Die Weinlese hat begonnen, die Saison des Federweißen ist eröffnet. Steffen Schindler vom Deutschen Weininstitut gibt Tipps zur Haltbarkeit und Lagerung des fruchtig-süßen Herbstgetränks.

Beitragslänge:
7 min
Datum:
Verfügbarkeit:
Video verfügbar bis 26.09.2018, 09:05

Weinjahrgang 2017

„Der Weinjahrgang 2017 ist von einer ungewöhnlich frühen Traubenreife geprägt“, weiß Weinexperte Steffen Schindler. Das überwiegend sonnige Sommerwetter ließ die Zuckergehalte in den Trauben stark ansteigen, sodass die Reben in einigen Regionen einen Entwicklungsvorsprung von zwei Wochen gegenüber dem langjährigen Mittel aufweisen.

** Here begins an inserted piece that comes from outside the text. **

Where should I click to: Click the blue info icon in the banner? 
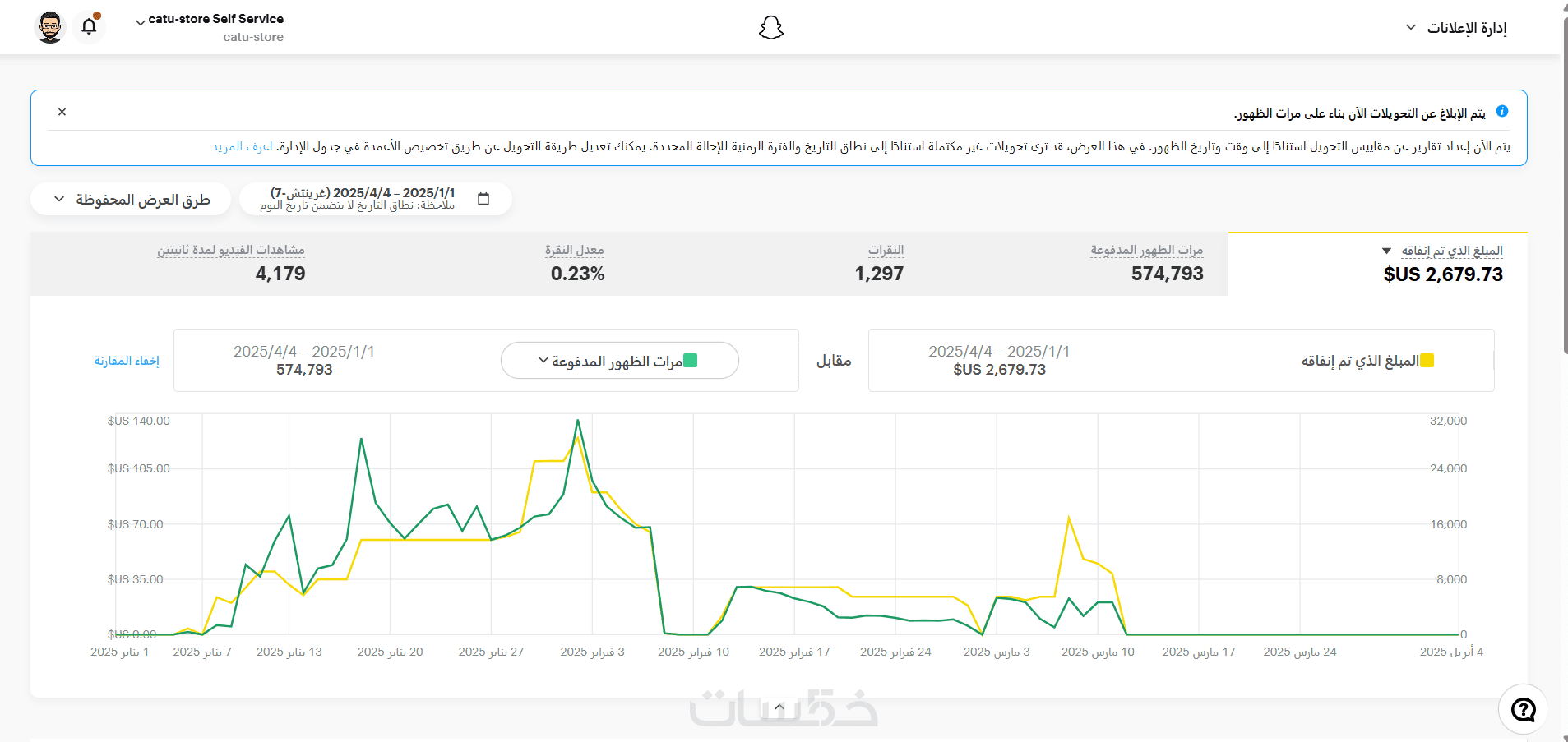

Warme, sonnige Tage und kühle Nächte sorgen zudem für die Ausprägung der Aromen in den Beeren.

Jeder Wein ist einmal Federweißer

Federweißer ist in Gärung befindlicher Traubenmost. Er wird nicht speziell hergestellt, sondern ist ein frühes Produkt aus dem Prozess der Weinherstellung. Bei der Gärung wird der Fruchtzucker der Trauben durch die Weinhefe in Alkohol und Kohlensäure umgewandelt. Der Most enthält eine weißliche Farbe, die Hefeteilchen werden aufgewirbelt – wie kleine Federn – daher auch der Name. Wegen der sprudelnd entweichenden Kohlensäure nennt man ihn in manchen Gebieten auch Rauscher, Blitzer oder Sauser. Durch die Kohlensäure hat er einen angenehm prickelnden Geschmack.

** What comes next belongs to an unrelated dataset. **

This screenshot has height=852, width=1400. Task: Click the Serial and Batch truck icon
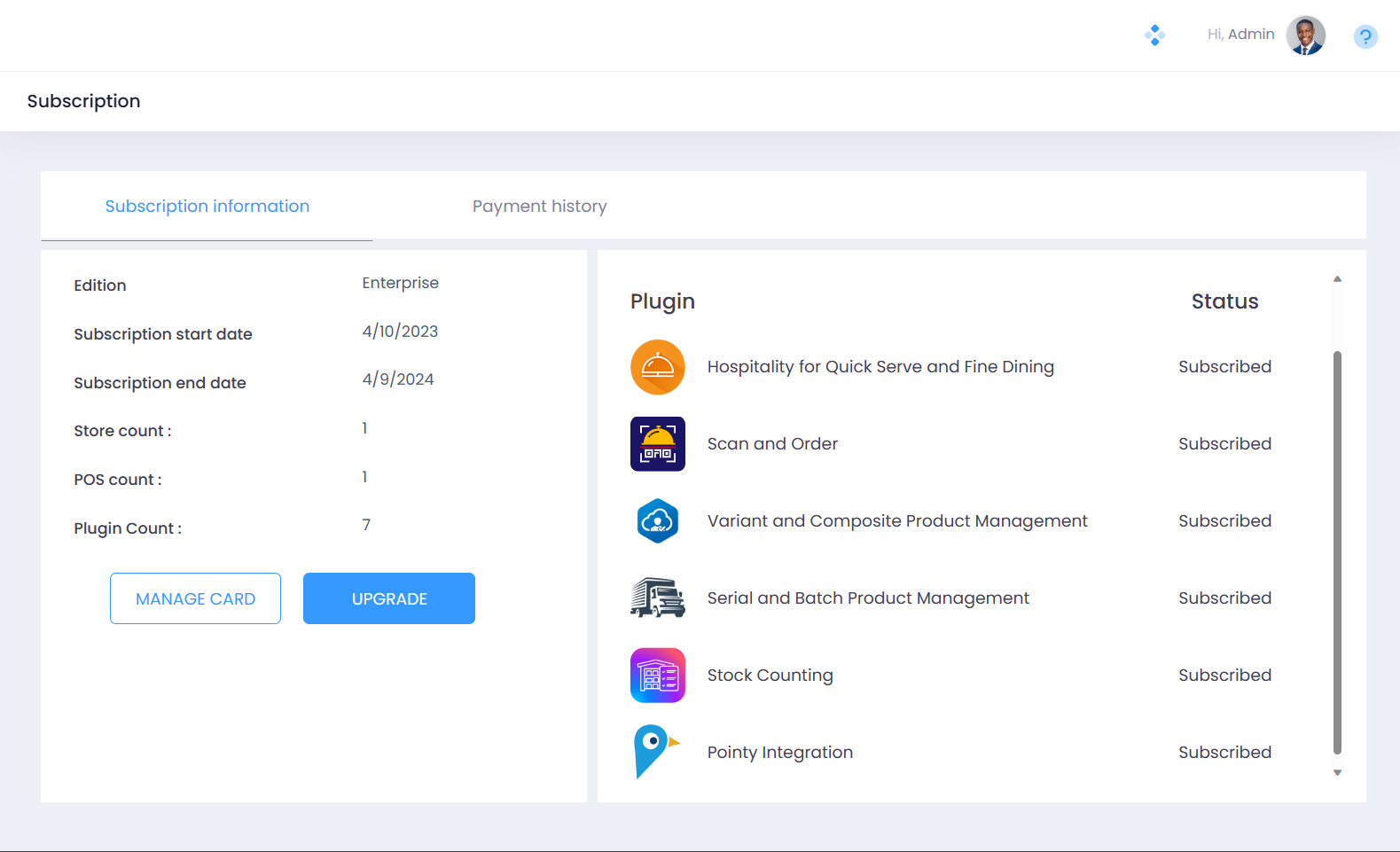coord(657,598)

Je nach Anbaugebiet gibt es ihn von Anfang September bis Ende Oktober zu kaufen. Mit etwas Zeit und der richtigen Lagerung könnte er also noch zu Wein werden.

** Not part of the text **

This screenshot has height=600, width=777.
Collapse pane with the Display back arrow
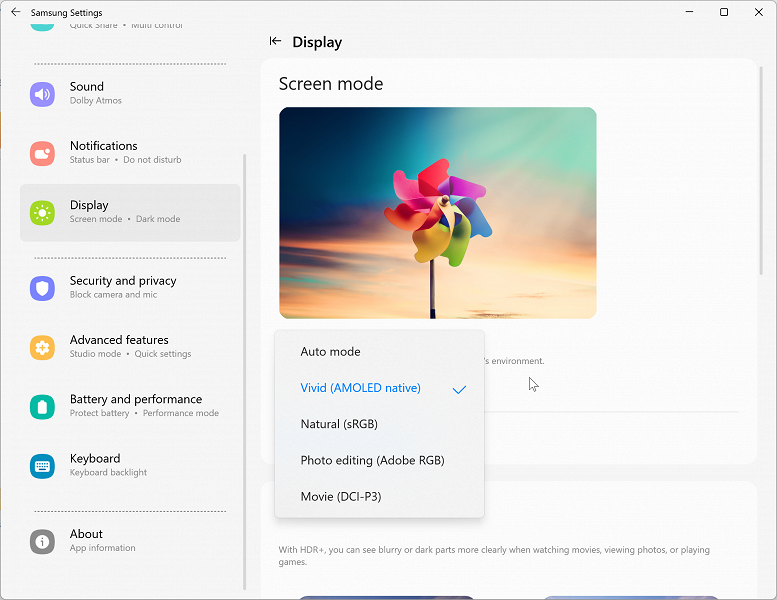click(275, 41)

Schlecht zu transportieren

Da der "neue Wein" noch in den Flaschen gärt, ist er auch nicht luftdicht verschlossen, sondern nur mit durchlöcherten Kunststoffkapseln versehen. Er ist also nur stehend zu transportieren. Die schlechte Transportmöglichkeit ist sicher der Grund, dass man ihn früher nur in den Anbaugebieten kannte.

Lagerung

Federweißer hat einen Alkoholgehalt von vier bis fünf Prozent. Er schmeckt zu Beginn der Gärung noch süß und süffig. Je länger der Federweiße steht und damit gärt, desto mehr Traubenzucker verwandelt sich in Alkohol und desto trockener schmeckt er. Er sollte daher rasch nach dem Einkauf getrunken werden. Stellt man Federweißen zu kühl, unterbindet man damit die Gärung und er verliert an Spritzigkeit. Im Kühlschrank ist Federweißer etwa zehn Tage haltbar.

Entschlackende Wirkung

Federweißer enthält Hefezellen, Milchsäurebakterien und viele Vitamine. Die Hefezellen dringen bis in den Darm vor und bewirken dort eine Entschlackung. Zur Blutreinigung kommt es, wenn lebende Hefezellen vom Blut aufgenommen werden.

Getrunken wird der prickelnde und erfrischende junge Wein gerne zu Zwiebelkuchen oder Esskastanien.